16 juin 2016 : La CEPC rend un avis sur l'application du plafond légal des délais de paiement dans un contexte international.

Aux termes d'un avis longuement motivé du 16 juin 2016, la Commission d'examen des pratiques commerciales (CEPC) a considéré que les contrats de vente internationale de marchandises relevant de la convention de Vienne du 11 avril 1980 ne sont pas soumis au plafond des délais de paiement prévu par l'article L. 441-6 I alinéa 9 du code de commerce.

Rappelons que l'article L411-6 alinéa 9 du Code commerce français dispose que le délai convenu entre les parties pour régler les sommes dues ne peut pas dépasser 60 jours à compter de la date d'émission de la facture.

La Convention de Vienne du 11 avril 1980, ratifiée par la France en 1988, dispose quant à elle que si aucune disposition du contrat de vente n'impose à l'acheteur de payer le prix à un autre moment déterminé, il doit le payer lorsque le vendeur met à sa disposition, soit les marchandises soit les documents représentatifs de ces marchandises.

La question de l'articulation de ces deux textes soulève en pratique de nombreuses difficultés.

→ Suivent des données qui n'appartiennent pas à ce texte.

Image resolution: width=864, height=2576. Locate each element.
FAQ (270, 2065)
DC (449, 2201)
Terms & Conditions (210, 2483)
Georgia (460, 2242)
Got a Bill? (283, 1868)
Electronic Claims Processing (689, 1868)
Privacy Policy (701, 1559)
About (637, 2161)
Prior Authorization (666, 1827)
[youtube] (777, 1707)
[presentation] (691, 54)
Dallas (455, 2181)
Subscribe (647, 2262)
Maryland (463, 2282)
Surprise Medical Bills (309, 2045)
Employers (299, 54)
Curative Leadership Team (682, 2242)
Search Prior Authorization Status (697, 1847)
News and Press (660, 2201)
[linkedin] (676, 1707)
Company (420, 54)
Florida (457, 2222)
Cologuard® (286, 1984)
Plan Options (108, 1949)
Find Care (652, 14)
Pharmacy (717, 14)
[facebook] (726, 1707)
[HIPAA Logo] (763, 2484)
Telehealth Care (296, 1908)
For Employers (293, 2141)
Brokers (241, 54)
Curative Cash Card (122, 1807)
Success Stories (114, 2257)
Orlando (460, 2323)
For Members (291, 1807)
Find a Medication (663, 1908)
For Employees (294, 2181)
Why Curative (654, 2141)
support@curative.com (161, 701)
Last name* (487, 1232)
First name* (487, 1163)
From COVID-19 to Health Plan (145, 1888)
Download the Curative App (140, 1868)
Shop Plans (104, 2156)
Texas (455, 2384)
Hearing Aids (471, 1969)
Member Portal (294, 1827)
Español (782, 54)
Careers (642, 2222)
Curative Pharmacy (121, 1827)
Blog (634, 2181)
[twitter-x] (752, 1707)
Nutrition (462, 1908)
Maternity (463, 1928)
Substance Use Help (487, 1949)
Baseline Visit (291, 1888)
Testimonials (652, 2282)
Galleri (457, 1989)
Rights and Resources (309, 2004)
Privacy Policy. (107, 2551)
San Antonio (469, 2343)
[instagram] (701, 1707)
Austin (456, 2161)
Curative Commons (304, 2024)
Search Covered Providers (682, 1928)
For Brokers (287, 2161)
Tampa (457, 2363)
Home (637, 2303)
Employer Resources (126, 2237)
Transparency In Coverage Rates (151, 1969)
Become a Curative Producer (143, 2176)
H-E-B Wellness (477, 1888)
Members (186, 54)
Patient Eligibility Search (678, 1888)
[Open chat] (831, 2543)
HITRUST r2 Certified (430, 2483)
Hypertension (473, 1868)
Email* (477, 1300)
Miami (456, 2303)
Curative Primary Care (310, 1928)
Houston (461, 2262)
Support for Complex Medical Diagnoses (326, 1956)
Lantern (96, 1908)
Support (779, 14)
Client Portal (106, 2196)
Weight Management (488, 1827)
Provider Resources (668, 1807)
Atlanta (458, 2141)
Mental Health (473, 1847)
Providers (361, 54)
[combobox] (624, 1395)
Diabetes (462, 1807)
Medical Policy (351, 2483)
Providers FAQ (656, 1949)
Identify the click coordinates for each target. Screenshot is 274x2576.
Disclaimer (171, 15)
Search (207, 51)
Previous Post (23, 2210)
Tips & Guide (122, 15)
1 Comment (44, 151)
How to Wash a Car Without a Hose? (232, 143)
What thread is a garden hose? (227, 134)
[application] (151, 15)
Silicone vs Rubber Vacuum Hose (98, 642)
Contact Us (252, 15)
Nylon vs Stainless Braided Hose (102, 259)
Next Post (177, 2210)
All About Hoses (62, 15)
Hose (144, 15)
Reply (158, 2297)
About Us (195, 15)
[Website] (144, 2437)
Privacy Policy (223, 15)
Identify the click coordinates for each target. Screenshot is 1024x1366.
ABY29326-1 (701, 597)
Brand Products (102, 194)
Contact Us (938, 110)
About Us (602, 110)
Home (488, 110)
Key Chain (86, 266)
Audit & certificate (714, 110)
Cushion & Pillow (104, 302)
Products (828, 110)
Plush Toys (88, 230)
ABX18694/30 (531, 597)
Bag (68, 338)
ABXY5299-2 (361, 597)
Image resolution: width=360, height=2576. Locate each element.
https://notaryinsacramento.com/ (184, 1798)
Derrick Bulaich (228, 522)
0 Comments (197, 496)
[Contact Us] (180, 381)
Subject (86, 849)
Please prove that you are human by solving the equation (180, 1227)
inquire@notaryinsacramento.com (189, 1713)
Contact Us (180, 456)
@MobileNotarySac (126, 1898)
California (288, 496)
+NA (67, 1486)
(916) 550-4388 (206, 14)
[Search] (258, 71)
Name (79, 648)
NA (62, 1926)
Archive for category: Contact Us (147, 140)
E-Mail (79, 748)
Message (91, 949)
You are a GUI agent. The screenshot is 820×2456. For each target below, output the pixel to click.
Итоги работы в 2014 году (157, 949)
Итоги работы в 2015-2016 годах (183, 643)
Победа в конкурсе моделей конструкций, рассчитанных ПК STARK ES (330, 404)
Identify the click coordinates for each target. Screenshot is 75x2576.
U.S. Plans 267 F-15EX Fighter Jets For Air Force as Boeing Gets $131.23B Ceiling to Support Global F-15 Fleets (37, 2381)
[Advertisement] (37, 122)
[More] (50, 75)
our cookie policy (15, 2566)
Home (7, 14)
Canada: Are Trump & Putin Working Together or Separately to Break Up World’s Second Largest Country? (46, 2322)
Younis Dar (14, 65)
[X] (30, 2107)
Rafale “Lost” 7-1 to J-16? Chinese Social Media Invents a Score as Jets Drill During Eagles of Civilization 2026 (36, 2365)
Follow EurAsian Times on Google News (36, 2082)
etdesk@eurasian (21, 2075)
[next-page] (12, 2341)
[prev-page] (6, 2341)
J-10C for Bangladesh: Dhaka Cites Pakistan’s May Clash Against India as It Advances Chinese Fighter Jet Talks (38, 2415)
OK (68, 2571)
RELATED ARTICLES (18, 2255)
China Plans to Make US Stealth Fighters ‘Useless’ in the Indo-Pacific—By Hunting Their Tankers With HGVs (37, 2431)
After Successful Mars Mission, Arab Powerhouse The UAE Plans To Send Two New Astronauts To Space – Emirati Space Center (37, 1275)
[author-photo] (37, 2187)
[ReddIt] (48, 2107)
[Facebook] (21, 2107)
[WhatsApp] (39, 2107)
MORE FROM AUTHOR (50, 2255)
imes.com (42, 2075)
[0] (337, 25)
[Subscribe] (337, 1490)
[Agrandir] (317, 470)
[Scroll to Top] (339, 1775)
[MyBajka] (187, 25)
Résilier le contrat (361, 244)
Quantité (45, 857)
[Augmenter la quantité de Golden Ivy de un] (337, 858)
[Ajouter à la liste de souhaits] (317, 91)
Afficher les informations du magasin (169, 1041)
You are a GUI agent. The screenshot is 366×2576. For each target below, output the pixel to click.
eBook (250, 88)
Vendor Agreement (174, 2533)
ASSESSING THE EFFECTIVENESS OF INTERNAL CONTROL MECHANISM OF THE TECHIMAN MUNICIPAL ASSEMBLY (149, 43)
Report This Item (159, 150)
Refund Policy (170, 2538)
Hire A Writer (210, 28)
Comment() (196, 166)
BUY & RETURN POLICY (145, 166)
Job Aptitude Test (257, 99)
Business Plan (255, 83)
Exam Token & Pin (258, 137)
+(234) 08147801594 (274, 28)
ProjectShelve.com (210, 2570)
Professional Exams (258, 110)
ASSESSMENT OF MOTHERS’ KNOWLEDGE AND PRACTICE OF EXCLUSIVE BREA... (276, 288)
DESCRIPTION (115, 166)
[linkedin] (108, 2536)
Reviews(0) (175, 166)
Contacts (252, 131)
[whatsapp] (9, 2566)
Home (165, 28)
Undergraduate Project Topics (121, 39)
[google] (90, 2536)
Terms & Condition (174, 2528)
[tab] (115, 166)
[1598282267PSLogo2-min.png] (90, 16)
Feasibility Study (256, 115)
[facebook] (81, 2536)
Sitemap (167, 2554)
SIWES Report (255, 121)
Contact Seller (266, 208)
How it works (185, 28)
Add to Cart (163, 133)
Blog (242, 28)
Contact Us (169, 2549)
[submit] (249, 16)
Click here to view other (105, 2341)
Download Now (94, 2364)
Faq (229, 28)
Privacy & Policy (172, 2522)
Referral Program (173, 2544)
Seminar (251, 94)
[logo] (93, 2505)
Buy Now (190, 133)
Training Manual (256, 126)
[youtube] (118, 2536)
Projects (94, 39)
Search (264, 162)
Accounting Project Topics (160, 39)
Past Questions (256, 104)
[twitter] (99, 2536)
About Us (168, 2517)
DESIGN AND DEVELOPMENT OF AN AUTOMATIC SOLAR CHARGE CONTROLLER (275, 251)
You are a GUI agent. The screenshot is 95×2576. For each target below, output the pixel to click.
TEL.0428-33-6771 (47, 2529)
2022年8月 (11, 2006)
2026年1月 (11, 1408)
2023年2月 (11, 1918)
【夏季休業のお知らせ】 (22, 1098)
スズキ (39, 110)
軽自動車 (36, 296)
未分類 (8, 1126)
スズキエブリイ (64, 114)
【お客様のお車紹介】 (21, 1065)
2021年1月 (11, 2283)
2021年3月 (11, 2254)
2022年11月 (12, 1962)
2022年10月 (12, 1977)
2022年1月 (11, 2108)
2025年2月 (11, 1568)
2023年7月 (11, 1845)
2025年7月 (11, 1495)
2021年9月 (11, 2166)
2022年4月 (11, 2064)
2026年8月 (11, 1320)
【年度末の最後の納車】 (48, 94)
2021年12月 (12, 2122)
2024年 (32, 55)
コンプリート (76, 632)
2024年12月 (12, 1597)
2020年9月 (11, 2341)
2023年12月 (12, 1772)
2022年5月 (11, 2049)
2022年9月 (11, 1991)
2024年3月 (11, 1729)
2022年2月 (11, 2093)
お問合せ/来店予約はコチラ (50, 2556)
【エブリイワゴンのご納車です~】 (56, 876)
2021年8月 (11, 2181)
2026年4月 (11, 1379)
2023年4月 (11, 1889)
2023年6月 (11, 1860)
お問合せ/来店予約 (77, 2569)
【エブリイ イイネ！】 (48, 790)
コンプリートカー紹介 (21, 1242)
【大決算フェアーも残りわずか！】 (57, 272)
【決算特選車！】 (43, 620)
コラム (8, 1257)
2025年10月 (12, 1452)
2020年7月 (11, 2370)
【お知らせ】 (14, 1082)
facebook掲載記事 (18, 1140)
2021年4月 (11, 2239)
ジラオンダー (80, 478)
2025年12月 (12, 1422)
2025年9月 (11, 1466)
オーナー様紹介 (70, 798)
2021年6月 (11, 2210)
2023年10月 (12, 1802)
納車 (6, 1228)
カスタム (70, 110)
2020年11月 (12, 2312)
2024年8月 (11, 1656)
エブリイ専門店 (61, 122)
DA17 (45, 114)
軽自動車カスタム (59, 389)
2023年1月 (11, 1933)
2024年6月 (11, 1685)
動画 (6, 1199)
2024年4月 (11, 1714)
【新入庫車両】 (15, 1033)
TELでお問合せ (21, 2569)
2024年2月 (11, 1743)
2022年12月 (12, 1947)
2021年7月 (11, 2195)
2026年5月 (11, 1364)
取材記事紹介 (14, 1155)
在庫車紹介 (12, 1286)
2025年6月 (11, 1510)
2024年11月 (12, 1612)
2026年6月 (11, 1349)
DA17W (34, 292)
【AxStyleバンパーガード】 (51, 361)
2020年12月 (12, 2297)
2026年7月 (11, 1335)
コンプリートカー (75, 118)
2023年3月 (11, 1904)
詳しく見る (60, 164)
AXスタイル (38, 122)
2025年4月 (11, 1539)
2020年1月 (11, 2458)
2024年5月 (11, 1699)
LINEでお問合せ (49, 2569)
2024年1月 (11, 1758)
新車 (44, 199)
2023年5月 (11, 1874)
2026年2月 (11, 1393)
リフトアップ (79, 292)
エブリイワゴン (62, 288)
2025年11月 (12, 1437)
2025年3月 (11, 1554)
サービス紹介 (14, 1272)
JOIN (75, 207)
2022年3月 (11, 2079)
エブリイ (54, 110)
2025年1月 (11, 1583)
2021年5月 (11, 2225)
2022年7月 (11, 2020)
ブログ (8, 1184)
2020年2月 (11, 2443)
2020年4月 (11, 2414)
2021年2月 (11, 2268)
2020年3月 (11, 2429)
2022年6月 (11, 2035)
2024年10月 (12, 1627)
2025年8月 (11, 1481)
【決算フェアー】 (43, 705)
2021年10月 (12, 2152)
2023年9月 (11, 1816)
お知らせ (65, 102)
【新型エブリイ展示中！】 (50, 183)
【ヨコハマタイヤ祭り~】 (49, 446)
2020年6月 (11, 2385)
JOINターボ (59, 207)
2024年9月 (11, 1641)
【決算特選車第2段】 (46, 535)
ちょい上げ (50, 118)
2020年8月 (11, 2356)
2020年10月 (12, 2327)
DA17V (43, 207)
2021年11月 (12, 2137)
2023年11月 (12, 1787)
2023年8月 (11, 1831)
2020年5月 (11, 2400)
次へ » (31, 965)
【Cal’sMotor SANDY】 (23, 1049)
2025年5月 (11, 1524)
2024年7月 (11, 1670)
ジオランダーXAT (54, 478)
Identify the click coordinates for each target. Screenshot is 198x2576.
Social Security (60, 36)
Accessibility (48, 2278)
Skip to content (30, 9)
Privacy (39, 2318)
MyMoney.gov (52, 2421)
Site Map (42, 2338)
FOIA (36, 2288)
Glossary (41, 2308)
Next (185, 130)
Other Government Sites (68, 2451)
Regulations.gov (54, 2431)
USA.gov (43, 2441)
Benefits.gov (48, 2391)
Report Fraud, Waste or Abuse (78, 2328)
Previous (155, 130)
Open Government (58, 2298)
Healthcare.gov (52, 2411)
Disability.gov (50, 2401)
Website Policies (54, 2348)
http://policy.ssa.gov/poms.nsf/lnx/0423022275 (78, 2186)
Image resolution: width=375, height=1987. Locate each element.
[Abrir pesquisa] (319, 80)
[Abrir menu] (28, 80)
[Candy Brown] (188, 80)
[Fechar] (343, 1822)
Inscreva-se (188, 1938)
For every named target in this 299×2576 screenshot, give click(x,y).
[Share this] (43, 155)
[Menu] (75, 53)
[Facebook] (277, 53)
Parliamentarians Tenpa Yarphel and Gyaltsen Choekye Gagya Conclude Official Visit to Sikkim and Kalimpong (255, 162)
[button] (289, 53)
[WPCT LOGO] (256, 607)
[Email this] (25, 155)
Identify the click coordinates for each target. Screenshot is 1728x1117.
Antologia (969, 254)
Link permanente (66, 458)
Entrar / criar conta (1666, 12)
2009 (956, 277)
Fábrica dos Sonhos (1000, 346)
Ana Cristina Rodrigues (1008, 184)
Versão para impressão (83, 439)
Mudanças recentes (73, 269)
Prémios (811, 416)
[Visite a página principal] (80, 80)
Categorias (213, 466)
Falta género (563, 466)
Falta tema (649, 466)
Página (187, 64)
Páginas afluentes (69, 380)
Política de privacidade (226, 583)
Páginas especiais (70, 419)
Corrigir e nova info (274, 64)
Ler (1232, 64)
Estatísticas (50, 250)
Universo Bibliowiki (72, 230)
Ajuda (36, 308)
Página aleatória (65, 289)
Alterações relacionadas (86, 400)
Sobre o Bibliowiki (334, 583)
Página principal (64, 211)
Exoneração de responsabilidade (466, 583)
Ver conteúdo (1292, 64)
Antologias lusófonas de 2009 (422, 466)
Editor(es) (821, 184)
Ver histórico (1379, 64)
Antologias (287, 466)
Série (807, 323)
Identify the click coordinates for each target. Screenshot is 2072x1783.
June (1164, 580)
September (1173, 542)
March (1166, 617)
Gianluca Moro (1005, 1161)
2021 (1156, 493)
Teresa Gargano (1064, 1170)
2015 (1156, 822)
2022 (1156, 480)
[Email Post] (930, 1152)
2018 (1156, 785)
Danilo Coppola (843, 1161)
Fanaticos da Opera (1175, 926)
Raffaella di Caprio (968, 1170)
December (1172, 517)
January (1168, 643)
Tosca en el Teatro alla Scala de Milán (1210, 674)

Rappelant la qualification de loi de police de l'article L441-6 I aliéna 9 du Code de commerce qu'elle a retenue dans son précédent avis n°16-1 du 16 janvier 2016, la CEPC écarte néanmoins l'application de cet article en matière de ventes internationales, considérant qu'une loi nationale n'a plus vocation à s'appliquer dès lors qu'une norme internationale tranche déjà la question.

Or, selon la CEPC, la Convention de Vienne règle indirectement la question du plafond maximum des délais de paiement dans la mesure où elle renvoie expressément, dans son article 7-2, à l'application des principes généraux telle que la bonne foi qui implique que les parties doivent se comporter de manière raisonnable.

Ainsi, toujours selon la CEPC, la lecture combinée de la Convention de Vienne, des principes généraux et de la Directive 2011/7/UE du 16 février 2011 concernant la lutte contre les retards de paiement dans les transactions commerciales, « les délais de paiement convenus entre les parties ne devraient pas constituer un abus manifeste à l'égard du créancier, c'est-à-dire traduire un écart manifeste par rapport aux bonnes pratiques et usages commerciaux, contraire à la bonne foi et à un usage loyal, compte tenu de la nature du produit ».